Project Canterbury

And There is Much Rubbish

By Sister Gwen of the Cross

From The Southern Cross Log, Vol. 57, No. 1 (January Quarter, 1950), London, pages 168-172.

Transcribed by the Right Reverend Dr. Terry Brown
Retired Bishop of Malaita, 2009


[168] "AND THERE IS MUCH RUBBISH"

(Nehemiah 4, 10)

Sister Gwen's article was accompanied by a letter to the Editor which included these remarks. " . . . . it is far from easy in a full school life as well as in a perpetual state of building something to find time to put pen to paper for something that needs a bit of thought! . . . . . "

(This article) tells you all we have struggled to achieve, so I need say no more. It is always a case of trying to make something out of nothing or of coping with an almost impossible problem of water. Always too little where we need it, and too much where we don't need it!"

Nehemiah is not alone in his experience! How many people in many lands in the last ten years have tackled the rubbish of destroyed homes, of ruined land and of occupying armies as well as the inevitable rubbish of all rebuilding. One day on Buñana we hope to write that sentence in the past tense, but that day is not yet.

What countless bottles and tins were scattered over this tiny island! Bottles! After two years we still find them; whole or cracked; large or small; clear or brown; white or green; empty or full. (Is it iodine, gravy maker, listerine, or coffee essence?) Tins! We could make a museum of them; clean or rusty; battered or whole; down in pits or up on mounds; empty or full; (show it to Sister, with luck it may be jam!) They peep at us shyly from under stones, they stare at us boldly from up in trees. In the garden they seem to grow overnight and appear where yesterday we thought there were none.

Wire, miles of it; telephone wire, barbed wire, plain wire, rusty wire, electric light wire; from tree to tree; on the ground or buried in it. Useful? Yes, very. It ties many rafters, doors and shutters, and makes handles for buckets and cook tins.

Iron. Bits of every shape and thickness. Bars thick and thin, straight and bent. The latter, bent twice at right angles, make legs for beds, seats and tables. (White ants don't eat iron.) They make stands for cook pots over fires.

Stones, everywhere! But mostly where we don't want them and where we want them, none. Day by day as we return from the garden we try to carry some away. We dig them out with picks from land that once grew our best pannas, but that has been hardened by bulldozers and stones to make a road.

Holes, of every shape and size, in lines or groups or scattered; dugouts and fox holes; with sand bags or without. If we do not look warily as we clear the thick green cover crop of calapagonium that has grown unchecked for so many years someone will disappear waist or shoulder deep in a hidden pit.

[169] Timber. Lots----once! But first come, first served. Timber makes useful furniture and houses, and neighbouring visitors gleaned before our return. So what we most need we find least of. But gales leave their uses, and timber from war time wrecks in Tulagi harbour is sometimes washed up by a kindly wave. Anyone who reports a find of timber is sure of a word of praise. Some of our classroom seats and various shelves and small tables are made of drift timber.

§ **Listed records**

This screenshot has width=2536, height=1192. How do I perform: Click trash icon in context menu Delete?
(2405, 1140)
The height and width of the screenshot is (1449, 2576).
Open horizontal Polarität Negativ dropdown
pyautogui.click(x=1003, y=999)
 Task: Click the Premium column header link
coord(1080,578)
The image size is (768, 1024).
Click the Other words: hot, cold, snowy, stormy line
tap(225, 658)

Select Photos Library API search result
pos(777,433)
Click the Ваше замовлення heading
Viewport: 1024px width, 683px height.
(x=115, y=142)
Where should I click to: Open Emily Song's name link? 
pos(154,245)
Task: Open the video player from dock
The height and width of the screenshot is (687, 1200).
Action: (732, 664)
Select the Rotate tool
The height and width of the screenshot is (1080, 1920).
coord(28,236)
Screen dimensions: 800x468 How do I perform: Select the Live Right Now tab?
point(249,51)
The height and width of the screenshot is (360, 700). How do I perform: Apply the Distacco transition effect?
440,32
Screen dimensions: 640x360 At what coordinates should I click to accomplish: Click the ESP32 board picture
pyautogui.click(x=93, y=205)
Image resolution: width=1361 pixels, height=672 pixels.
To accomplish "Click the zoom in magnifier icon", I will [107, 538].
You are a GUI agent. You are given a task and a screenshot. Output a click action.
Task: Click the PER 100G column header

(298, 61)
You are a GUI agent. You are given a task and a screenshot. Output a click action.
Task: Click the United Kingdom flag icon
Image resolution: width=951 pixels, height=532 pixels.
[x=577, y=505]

§ **Set task**
Pick up the article on clearing wartime rubbish from Buñana and continue it from the point where it stops.

§ **Reply to the task**
One day eight triumphant children paddled home from the other side of the island a section of ply wood 8 by 4 feet. They used coconut midribs to paddle the wood and seated on it, it sank a foot below the surface of the sea. Somehow they managed to sit on the slippery wood, though every now and then the back "man" slid off into the sea. In her efforts to regain her place two more by accident or design slid off, and so with much fun, many shouts and very scanty garments (the youngest in her birthday suit) the eight jumped to the sand and hauled their prize ashore. That plywood now makes part of the vestment chest in the sacristy.

Pipes, yards and yards of them----again, once! They brought water from a spring half a mile away, through the bush to the Camp, the site of our school. But the departing C.O. did not think of those who would return and most of the pipes were thrown into the sea. The rest fell into the hands probably of the early gleaners and followed the timber elsewhere.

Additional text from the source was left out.